At the store, we were each given specific items to find. We were to get nothing else. I was to get emergency pizzas to serve as appetizers while dinner was being cooked. As well as hoisin and jasmine rice. But my nephew had been asking for bagels and cream cheese for breakfast so I broke away from the crowd and got that first. I saw my husband on aisle 6 and he looked at my hands and shook his head.

Then I saw my mother. Her hands were full too. Of items that were not on her list. Then my stepfather appeared. Guess what he had?

So we got out of there with three times what we were supposed to have. But we did it. And made our way back to the house, perhaps speeding slightly. Unloaded and started cooking. From the time we left the restaurant to the time dinner was served? One hour and one minute.

And we learned our lesson. Never try to eat out with a group of 12 in a small beachside town.

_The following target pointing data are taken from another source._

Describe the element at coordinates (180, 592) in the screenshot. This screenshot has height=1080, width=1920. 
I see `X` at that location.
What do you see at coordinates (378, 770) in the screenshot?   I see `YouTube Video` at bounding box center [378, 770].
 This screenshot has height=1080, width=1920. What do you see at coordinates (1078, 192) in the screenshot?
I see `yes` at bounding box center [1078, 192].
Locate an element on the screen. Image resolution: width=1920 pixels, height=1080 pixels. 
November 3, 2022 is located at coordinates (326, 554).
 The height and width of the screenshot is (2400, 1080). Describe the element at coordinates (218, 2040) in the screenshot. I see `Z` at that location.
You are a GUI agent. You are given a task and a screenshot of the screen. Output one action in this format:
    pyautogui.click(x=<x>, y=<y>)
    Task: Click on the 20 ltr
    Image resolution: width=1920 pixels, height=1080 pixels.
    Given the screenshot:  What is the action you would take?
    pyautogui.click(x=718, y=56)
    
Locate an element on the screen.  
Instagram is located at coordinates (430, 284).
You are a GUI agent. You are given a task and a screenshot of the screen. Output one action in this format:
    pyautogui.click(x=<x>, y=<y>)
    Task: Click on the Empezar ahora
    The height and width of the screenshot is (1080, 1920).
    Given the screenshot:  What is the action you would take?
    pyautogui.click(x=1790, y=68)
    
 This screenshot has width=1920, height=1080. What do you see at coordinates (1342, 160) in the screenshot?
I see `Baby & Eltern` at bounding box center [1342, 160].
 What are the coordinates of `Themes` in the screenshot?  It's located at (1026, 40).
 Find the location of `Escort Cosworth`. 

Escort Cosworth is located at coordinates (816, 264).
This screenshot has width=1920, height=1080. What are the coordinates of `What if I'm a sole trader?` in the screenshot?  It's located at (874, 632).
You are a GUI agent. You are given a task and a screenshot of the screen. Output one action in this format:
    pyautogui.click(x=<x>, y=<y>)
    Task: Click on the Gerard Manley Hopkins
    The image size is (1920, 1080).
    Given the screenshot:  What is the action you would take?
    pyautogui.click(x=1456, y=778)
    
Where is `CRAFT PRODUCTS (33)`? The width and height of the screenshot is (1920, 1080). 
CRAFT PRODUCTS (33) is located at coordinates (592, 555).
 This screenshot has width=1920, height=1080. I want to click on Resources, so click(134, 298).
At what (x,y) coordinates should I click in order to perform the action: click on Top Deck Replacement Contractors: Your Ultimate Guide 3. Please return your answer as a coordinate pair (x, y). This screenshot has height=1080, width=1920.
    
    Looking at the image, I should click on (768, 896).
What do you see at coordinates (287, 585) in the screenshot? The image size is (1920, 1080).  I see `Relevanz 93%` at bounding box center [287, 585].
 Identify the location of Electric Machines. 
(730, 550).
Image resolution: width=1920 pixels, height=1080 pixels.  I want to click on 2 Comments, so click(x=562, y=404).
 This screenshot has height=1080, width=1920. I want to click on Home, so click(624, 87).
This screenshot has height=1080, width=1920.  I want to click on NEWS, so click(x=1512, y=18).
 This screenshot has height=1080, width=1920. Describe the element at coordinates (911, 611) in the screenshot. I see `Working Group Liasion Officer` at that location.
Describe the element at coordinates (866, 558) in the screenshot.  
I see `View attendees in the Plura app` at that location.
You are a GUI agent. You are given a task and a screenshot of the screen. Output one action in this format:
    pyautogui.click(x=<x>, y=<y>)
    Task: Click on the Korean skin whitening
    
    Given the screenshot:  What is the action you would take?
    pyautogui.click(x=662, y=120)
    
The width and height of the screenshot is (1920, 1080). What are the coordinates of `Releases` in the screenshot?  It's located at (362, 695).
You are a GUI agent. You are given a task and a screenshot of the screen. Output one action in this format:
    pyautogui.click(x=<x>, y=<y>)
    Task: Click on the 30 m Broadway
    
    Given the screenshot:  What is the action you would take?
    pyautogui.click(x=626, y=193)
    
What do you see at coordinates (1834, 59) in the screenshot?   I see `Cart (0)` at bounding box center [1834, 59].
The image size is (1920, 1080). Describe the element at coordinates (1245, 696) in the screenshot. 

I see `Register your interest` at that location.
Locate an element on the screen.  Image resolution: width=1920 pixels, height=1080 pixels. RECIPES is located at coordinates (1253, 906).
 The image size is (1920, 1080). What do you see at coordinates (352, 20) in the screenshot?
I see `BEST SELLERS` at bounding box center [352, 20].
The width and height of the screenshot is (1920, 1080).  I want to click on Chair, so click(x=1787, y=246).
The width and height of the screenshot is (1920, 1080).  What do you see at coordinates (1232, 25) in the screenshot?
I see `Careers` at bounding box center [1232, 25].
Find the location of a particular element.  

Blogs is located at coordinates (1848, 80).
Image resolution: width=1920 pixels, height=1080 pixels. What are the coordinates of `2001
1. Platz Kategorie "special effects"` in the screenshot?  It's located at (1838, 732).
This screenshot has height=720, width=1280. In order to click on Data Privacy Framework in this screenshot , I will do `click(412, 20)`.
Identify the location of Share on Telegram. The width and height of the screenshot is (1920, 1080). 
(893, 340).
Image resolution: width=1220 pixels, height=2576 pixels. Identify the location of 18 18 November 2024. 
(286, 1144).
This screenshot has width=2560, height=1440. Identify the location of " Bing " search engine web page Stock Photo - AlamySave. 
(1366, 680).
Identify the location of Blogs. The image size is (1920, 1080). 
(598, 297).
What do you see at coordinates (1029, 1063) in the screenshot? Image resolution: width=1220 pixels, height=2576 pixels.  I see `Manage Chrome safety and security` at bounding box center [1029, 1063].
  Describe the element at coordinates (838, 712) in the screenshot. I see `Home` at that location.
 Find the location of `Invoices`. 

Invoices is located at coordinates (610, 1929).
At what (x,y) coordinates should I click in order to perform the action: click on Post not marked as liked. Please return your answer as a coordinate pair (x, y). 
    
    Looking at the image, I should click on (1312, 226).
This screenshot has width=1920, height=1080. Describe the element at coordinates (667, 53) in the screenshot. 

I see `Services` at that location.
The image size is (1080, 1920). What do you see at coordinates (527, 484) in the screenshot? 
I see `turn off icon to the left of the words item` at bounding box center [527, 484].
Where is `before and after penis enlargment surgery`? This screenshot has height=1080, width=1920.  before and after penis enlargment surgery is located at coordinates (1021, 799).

(Clockwise from the top) diced ginger, pizza, finished dinner, chicken in progress

(Clockwise from the top) diced ginger, pizza, finished dinner, chicken in progress

Emergency Hoisin Chicken Lettuce Wraps
(Feeds 12 very hungry people)

5 pounds of ground chicken
6 tablespoons of olive oil
1/2 red onion chopped
2/3 cup of diced fresh ginger
6 tablespoons of minced garlic
20 ounces of Hoisin sauce
3 cups of bean sprouts
2 bunches of chopped scallions (white and green parts)

Romaine lettuce leaves
Cooked Jasmine rice

Saute red onion, garlic and ginger in 3 tablespoons of olive oil over medium heat for 3-4 minutes (until softened). Remove from pan and set aside.
In same pan add another 3 tablespoons of olive oil and over medium high heat, brown the ground chicken and cook through. Remove the excess liquid.
Add the ginger, garlic and onion back in to the pan. Stir in the hoisin sauce, bean sprouts and scallions.

Serve on top of lettuce leaves and/or rice.

And don’t worry. There will be plenty to go around.